Crate regexr

Crate regexr 

Source
Expand description

§regexr

A regex engine built for tokenization and LLM text processing.

§When to Use

  • Use regex for general-purpose regex
  • Use regexr when building tokenizers or pipelines that need lookarounds with performance

§Features

  • Lookarounds: (?=...), (?!...), (?<=...), (?<!...)
  • Unicode properties: \p{L}, \p{N}, \p{M}, etc.
  • SIMD acceleration: AVX2, SSSE3, WASM v128
  • JIT compilation: Cranelift backend (native targets)
  • ReDoS protection: Bounded execution via memoization

§Quick Start

use regexr::Regex;

let re = Regex::new(r"\d{3}-\d{2}-\d{4}").unwrap();
assert!(re.is_match("123-45-6789"));

// Lookahead
let re = Regex::new(r"foo(?=bar)").unwrap();
assert!(re.is_match("foobar"));

// Find all matches
for m in re.find_iter("foobar foobaz") {
    println!("Found: {}", m.as_str());
}

// Capture groups
let re = Regex::new(r"(\w+)@(\w+)\.(\w+)").unwrap();
if let Some(caps) = re.captures("user@example.com") {
    println!("User: {}, Domain: {}", &caps[1], &caps[2]);
}

§Feature Flags

  • simd: Native SIMD (AVX2/SSSE3)
  • jit: JIT compilation via Cranelift (native only)
  • wasm-simd: WASM SIMD (v128)
  • wasm-slim: Minimal WASM build
  • advanced-cache: Advanced LRU cache with moka (high-concurrency scenarios)
  • parallel: Parallel execution with rayon
  • full: All optimizations

Modules§

analyzer
Pattern analysis and classification.
= = =
TASK INSTRUCTIONS:
a) According to the regexr crate page, what backend does its JIT compilation use?
b) Continue the regexr crate page from where it stops.

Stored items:
= = =
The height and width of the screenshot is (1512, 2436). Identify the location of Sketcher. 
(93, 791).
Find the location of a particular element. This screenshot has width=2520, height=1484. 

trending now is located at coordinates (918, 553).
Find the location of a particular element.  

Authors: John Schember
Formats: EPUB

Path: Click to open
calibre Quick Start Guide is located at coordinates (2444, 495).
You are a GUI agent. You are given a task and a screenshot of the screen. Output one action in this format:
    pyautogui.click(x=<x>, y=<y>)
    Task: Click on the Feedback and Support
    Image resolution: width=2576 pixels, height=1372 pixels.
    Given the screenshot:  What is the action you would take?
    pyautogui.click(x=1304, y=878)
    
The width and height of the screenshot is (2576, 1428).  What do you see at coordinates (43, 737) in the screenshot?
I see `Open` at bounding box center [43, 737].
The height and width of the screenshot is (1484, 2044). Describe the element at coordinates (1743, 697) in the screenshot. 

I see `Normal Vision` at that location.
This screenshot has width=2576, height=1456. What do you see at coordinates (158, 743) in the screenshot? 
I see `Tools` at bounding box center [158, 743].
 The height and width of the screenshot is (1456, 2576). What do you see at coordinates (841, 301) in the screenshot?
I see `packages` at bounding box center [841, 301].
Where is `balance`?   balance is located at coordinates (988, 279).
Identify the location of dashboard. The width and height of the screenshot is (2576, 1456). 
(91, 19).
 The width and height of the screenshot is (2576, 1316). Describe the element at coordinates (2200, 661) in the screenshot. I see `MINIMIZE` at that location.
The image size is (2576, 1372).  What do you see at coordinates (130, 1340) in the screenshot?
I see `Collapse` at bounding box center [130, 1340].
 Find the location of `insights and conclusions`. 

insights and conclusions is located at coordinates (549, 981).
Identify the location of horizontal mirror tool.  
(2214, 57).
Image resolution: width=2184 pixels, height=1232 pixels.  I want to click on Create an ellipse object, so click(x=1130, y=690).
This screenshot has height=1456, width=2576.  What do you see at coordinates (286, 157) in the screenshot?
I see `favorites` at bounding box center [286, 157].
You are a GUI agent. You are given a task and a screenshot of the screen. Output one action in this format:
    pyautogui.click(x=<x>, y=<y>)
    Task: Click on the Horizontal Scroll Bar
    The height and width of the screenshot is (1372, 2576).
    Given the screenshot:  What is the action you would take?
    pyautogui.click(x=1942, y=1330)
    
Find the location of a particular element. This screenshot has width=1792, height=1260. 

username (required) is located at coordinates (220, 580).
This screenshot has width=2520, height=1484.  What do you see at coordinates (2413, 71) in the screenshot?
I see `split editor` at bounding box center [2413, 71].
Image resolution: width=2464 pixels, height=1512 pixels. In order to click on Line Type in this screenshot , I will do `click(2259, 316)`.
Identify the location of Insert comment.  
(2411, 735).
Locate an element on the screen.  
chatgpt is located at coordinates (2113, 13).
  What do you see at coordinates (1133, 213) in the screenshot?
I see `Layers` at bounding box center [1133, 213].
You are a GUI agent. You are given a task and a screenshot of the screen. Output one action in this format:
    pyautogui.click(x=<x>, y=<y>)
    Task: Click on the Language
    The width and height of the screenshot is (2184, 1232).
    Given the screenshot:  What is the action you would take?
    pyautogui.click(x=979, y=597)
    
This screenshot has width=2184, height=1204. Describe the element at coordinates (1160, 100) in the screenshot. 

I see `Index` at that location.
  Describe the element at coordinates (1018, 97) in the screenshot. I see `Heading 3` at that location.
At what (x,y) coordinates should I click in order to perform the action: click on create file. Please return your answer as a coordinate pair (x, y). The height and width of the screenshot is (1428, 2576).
= = =
WRITTEN ANSWERS:
a) Cranelift.

b)
backtrack
Backtracking regex engine (Layer 2).
bytes
Bytes-based regex matching for binary data and LLM tokenization.
bytes_factory
Engine factory for bytes-mode regex execution.
cache
Pluggable regex caching.
engine
Multi-engine regex execution system.
parser
PCRE pattern parser.
simd
SIMD-accelerated scanning.
util
Utility functions and types.

Structs§

Captures
Capture groups from a match.
Error
An error that occurred during regex compilation or matching.
Match
A single match in the input text.
Regex
A compiled regular expression.
RegexBuilder
A builder for configuring and compiling a regex.

Enums§

EngineChoice
Engine selection for regex compilation.
ErrorKind
The kind of regex error.

Functions§

compile
Compile a regex pattern with default options.
escape
Escape all regex metacharacters in a string.
is_match
Check if a pattern matches anywhere in the input.

Type Aliases§

Result
A specialized Result type for regexr operations.